OBJECTIVE—We sought to meta-analyze the effects of different modes of exercise training on measures of glucose control and other risk factors for complications of diabetes.

RESEARCH DESIGN AND METHODS—The 27 qualifying studies were controlled trials providing, for each measure, 4–18 estimates for the effect of aerobic training, 2–7 for resistance training, and 1–5 for combined training, with 1,003 type 2 diabetic patients (age 55 ± 7 years [mean ± between-study SD]) over 5–104 weeks. The meta-analytic mixed model included main-effect covariates to control for between-study differences in disease severity, sex, total training time, training intensity, and dietary cointervention (13 studies). To interpret magnitudes, effects were standardized after meta-analysis using composite baseline between-subject SD.

RESULTS—Differences among the effects of aerobic, resistance, and combined training on HbA1c (A1C) were trivial; for training lasting ≥12 weeks, the overall effect was a small beneficial reduction (A1C 0.8 ± 0.3% [mean ± 90% confidence limit]). There were generally small to moderate benefits for other measures of glucose control. For other risk factors, there were either small benefits or effects were trivial or unclear, although combined training was generally superior to aerobic and resistance training. Effects of covariates were generally trivial or unclear, but there were small additional benefits of exercise on glucose control with increased disease severity.

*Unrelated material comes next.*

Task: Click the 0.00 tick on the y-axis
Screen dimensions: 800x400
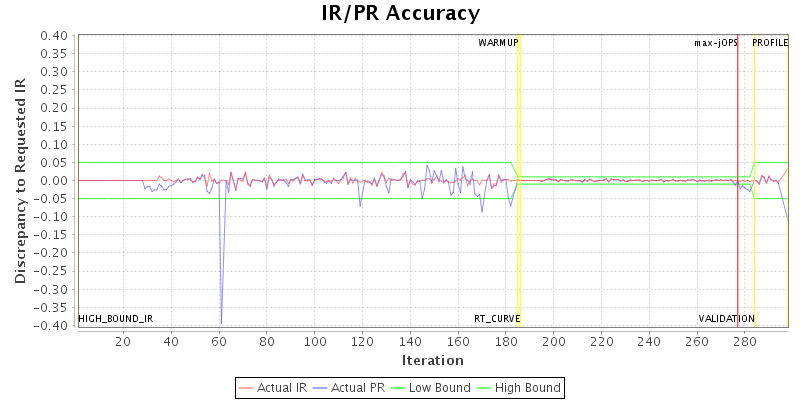Action: (x=53, y=181)
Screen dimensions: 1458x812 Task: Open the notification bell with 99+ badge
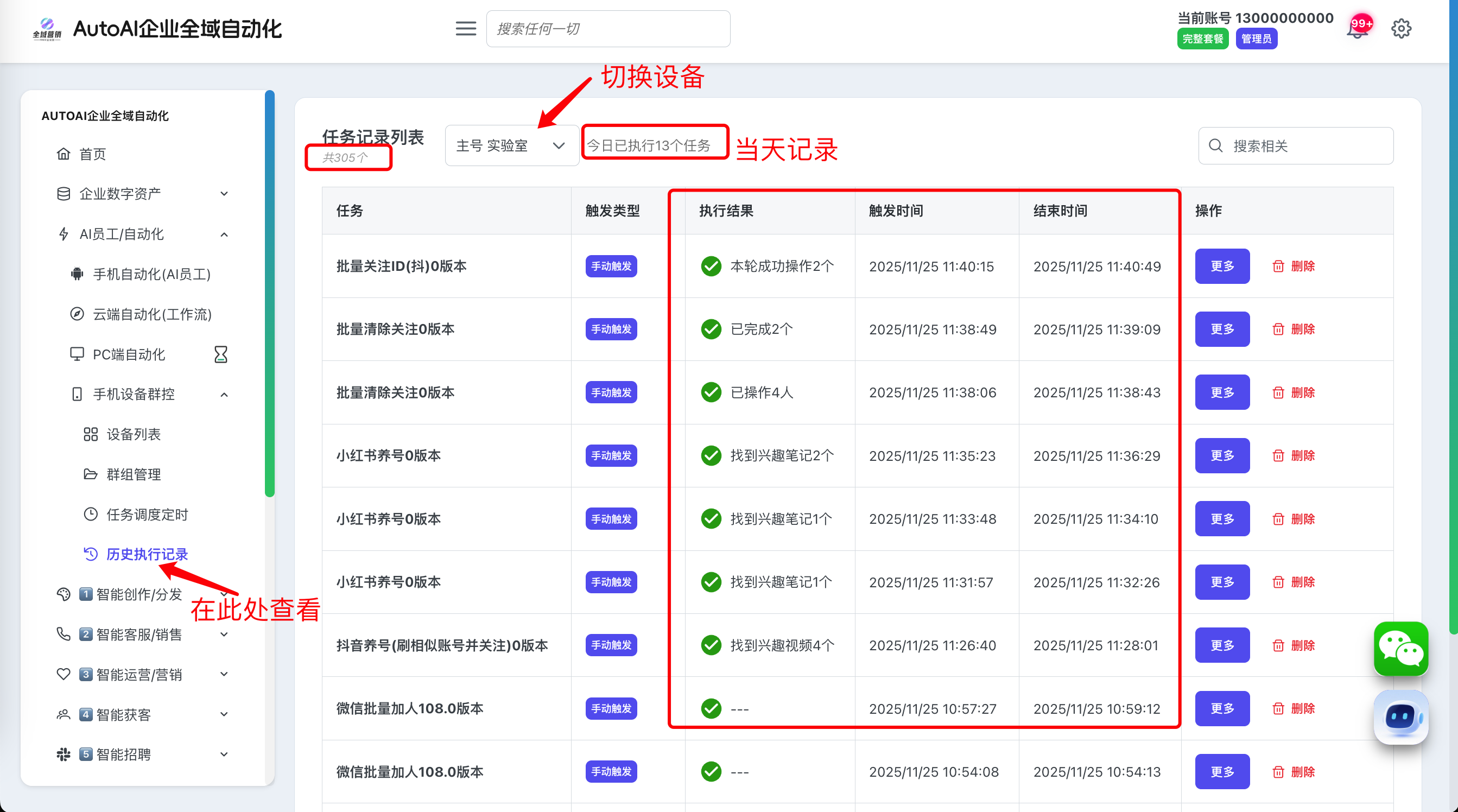[x=1356, y=29]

CONCLUSIONS—All forms of exercise training produce small benefits in the main measure of glucose control: A1C. The effects are similar to those of dietary, drug, and insulin treatments. The clinical importance of combining these treatments needs further research.

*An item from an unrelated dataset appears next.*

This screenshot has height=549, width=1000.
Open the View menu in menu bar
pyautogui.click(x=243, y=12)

Diabetes is a group of metabolic disorders characterized by hyperglycemia resulting from defects in insulin secretion, insulin action (hepatic and peripheral glucose uptake), or both. The type 2 form of the disease is associated with obesity (1) and physical inactivity (2), and the prevalence of this form is increasing in Westernized countries, owing to the increasing prevalence of obesity and sedentary lifestyles.

Physical activity or structured exercise training used alone or in combination with diet, insulin injections, or oral hypoglycemic drugs are the foundations of therapy for type 2 diabetes (3,4). Evidence for the benefit of physical activity comes from studies showing that individuals who maintain a physically active lifestyle are less likely to develop insulin resistance, impaired glucose tolerance, or type 2 diabetes (2,5). The effects of exercise training on glucose control and related physiological parameters have also been extensively studied in patients with type 2 diabetes. In 2001, Boulé et al. (6) published a meta-analysis showing beneficial effects of exercise training on one aspect of glucose control in diabetic patients, the percent of HbA1c (A1C) in blood. They also found reductions in two measures of abdominal obesity and little effect on the only other parameter they meta-analyzed: body mass.

Of the 14 studies in the meta-analysis of Boulé et al. (6), 12 used aerobic training and 2 used resistance training. Some physiological adaptations to resistance training differ from those of aerobic training, so their effects on glucose control may differ (7). Boulé et al. (6) found little difference between effects of aerobic and resistance training, but there were insufficient studies of resistance training for this finding to be anything more than tentative. Since then, there have been numerous new studies of aerobic, resistance, and combined training. We have therefore meta-analyzed the effects of these three modes of training on A1C and other measures of glucose control in type 2 diabetic patients. We have included physiological parameters related to complications of diabetes, and we have dealt with study characteristics and magnitude of effects in more detail than in the previous meta-analyses.


Searches of PubMed and SportDiscus databases were performed for studies published in English up to and including May 2006. Reference lists of review articles and all included articles identified by the search were examined for other eligible studies. Only controlled trials of supervised exercise training programs on type 2 diabetic patients were eligible. We included studies that had at least one measure of glucose control (A1C, fasting glucose, postprandial glucose, fasting insulin, and insulin sensitivity). For these studies we extracted any measures of body mass (including BMI), fat mass (including fat mass as percent body mass, visceral fat mass, and skinfold sums), blood lipids (LDL cholesterol, HDL cholesterol, total cholesterol, and triglycerides), and blood pressure (systolic and diastolic).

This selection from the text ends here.